* **DOCUMENT**:
——————

ORCID Scholar ID #: #0000-0001-8500-9781

Sharon Wamble-King, a native of Berkeley, California, is a management consultant who possesses decades of executive leadership experience in corporate, consulting, and not-for-profit settings across the healthcare, biotech, retail, energy, entertainment, and manufacturing industry sectors. As a change leadership and organizational communication strategist, she has provided leadership development, coaching and organizational effectiveness solutions to a range of clients. Additionally, she led diverse teams of staff and consultants who implemented communication and change and communication strategies spanning merger & acquisitions, divestures, executive, board, employee, multicultural, sales, and brand communication, crisis, disaster, and reputation management. Sharon has served in Board leadership roles in higher education, youth development, public broadcasting, organizational communication, cultural tourism, and arts, entertainment and recreation sectors. Her scholarship was focused on decolonized examinations of culturally-distinct ways that African American women engage, mobilize, and galvanize moored in the traditional African worldview and intergenerationally transmitted through socialization and communal generativity. Sharon holds a Bachelor of Science in Communication Arts and Sociology from the University of the Pacific, a Master of Science in Mass Communication from California State University, and Master of Arts and PhD in Leadership and Change from Antioch University. Sharon is married with three bonus children and six grandchildren; she loves jazz, theatre, comedy, travel, reading, and serving in her church and community.

——————

* **LISTING**:
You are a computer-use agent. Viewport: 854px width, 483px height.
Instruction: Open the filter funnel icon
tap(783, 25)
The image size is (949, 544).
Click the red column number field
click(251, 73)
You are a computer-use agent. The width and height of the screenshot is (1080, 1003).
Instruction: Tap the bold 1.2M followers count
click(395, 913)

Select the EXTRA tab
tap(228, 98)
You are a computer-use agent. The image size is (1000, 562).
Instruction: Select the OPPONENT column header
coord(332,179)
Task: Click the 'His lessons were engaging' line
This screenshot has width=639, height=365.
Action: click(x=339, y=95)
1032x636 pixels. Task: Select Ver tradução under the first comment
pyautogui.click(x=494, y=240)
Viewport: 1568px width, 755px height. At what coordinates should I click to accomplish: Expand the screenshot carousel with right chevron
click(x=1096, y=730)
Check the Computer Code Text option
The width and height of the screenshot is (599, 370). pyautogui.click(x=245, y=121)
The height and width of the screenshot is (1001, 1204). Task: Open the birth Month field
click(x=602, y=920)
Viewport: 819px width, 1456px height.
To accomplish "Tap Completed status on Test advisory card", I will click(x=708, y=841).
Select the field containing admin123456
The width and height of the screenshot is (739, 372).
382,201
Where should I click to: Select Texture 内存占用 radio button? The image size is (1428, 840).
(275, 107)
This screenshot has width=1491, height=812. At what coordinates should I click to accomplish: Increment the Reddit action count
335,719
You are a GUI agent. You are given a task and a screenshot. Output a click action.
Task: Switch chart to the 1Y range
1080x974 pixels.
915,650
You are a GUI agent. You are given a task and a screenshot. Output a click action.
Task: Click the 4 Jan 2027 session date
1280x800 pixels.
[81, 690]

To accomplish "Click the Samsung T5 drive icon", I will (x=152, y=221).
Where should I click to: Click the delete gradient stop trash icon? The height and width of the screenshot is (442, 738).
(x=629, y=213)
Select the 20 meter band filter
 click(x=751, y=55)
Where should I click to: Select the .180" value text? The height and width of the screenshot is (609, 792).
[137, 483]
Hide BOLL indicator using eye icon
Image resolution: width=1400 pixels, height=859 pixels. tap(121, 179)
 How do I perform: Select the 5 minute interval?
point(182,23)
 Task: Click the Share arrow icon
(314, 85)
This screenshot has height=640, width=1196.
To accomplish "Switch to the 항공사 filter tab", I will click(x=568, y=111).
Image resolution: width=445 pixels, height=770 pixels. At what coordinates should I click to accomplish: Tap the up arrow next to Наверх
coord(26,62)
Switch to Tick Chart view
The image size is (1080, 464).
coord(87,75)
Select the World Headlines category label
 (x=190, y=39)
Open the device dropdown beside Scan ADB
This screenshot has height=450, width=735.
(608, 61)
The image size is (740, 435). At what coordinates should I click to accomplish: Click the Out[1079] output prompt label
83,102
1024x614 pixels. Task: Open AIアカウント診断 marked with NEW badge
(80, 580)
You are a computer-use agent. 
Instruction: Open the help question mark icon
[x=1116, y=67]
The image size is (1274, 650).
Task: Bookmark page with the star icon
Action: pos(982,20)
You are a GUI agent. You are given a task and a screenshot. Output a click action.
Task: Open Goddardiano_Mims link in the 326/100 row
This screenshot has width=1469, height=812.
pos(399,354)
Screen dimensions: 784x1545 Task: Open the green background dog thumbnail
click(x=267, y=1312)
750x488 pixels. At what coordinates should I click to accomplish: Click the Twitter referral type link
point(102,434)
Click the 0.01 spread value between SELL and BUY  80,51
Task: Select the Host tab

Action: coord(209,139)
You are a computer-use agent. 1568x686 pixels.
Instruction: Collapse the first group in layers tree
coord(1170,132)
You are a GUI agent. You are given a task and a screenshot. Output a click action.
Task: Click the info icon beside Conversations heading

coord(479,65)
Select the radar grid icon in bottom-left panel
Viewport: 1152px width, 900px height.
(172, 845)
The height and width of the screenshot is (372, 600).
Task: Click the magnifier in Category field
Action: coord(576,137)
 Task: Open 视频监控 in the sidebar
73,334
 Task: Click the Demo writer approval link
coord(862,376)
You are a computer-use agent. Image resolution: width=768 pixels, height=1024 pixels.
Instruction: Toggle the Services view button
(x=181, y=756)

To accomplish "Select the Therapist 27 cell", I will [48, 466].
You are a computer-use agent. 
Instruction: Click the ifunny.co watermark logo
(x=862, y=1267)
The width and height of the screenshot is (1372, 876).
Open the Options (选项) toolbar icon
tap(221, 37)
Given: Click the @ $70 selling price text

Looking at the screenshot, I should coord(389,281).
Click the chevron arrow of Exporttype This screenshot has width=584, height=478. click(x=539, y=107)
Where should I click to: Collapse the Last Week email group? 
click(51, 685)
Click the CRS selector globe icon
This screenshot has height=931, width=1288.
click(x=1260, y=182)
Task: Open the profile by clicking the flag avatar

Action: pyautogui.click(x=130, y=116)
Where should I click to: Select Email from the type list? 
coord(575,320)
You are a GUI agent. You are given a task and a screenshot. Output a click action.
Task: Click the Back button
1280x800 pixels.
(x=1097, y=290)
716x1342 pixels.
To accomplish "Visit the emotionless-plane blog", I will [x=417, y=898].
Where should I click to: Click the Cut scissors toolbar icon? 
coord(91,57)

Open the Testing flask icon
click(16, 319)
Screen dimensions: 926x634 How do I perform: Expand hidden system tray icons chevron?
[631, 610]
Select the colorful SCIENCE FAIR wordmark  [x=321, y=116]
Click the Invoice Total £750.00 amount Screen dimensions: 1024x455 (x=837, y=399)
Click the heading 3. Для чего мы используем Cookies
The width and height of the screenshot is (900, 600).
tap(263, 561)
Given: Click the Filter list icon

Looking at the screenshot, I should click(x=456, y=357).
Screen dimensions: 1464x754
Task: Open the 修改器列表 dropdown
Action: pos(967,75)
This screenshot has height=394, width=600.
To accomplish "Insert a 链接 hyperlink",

——————

* **WORK TO BE COMPLETED**:
Translate this sentence from the biography into Spanish: "Sharon has served in Board leadership roles in higher education, youth development, public broadcasting, organizational communication, cultural tourism, and arts, entertainment and recreation sectors."

* **SOLUTION FOR THIS PROBLEM**:
Sharon ha ocupado cargos de liderazgo en juntas directivas en los sectores de la educación superior, el desarrollo juvenil, la radiodifusión pública, la comunicación organizacional, el turismo cultural, y las artes, el entretenimiento y la recreación.